EXCERPTED RECORDS =
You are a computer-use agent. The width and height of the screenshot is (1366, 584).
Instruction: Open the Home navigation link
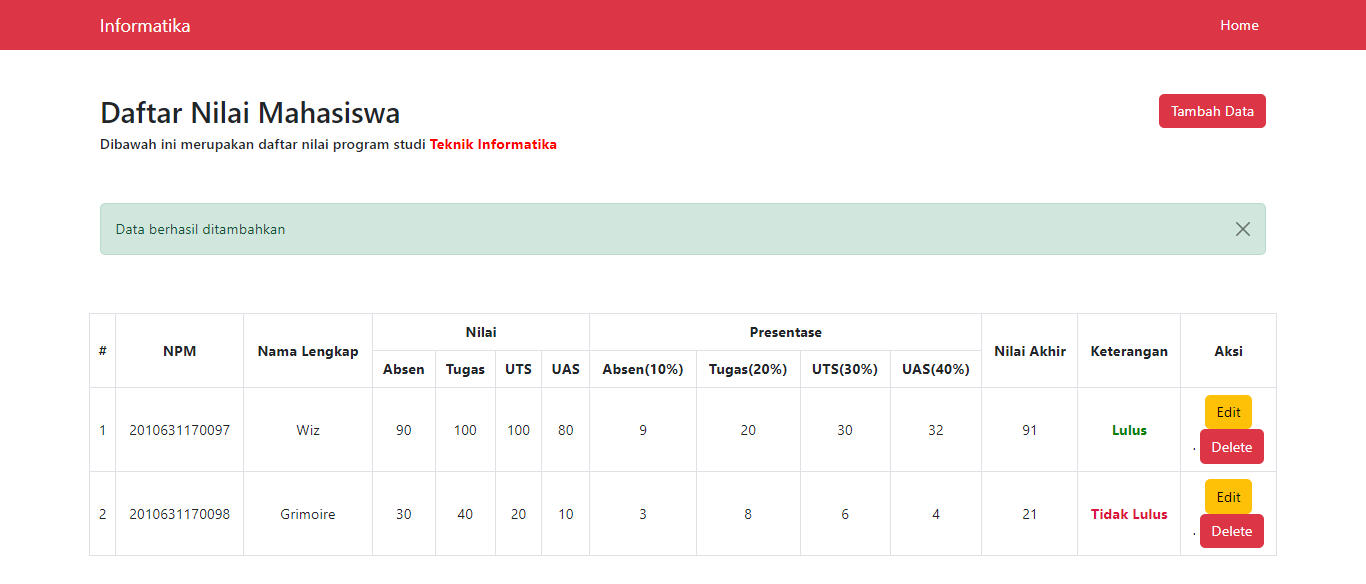tap(1239, 25)
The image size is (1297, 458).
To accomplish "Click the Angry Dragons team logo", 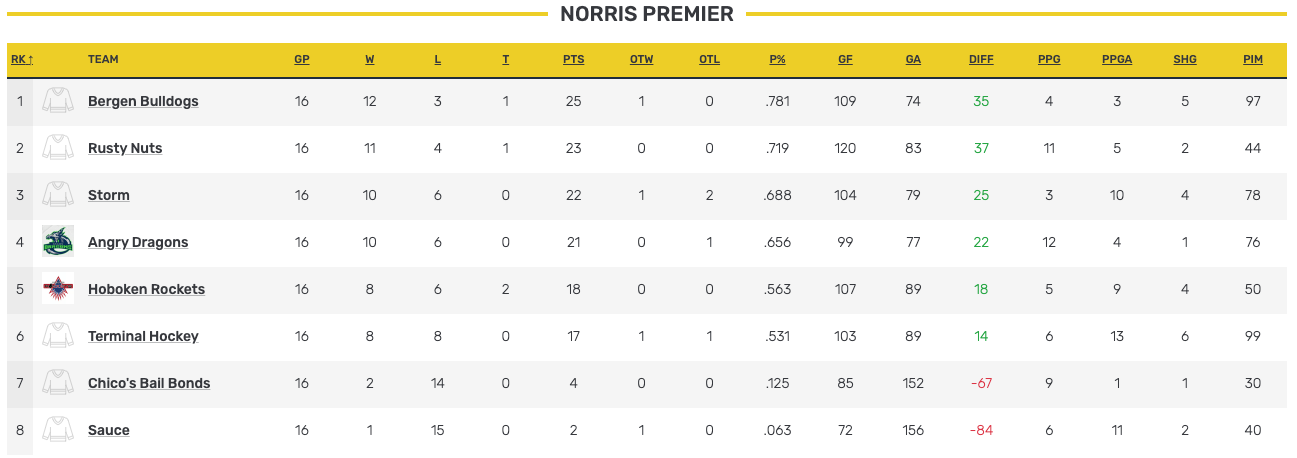I will coord(58,242).
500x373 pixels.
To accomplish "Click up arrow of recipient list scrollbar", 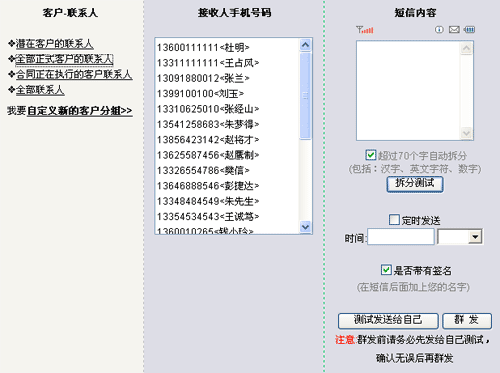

ASSIGNMENT = Your copy should start at the line with "500x373 pixels.", stop at the last line of the listing above, match exactly, and contain no pictures.

WRITTEN SOLUTION =
500x373 pixels.
To accomplish "Click up arrow of recipient list scrollbar", 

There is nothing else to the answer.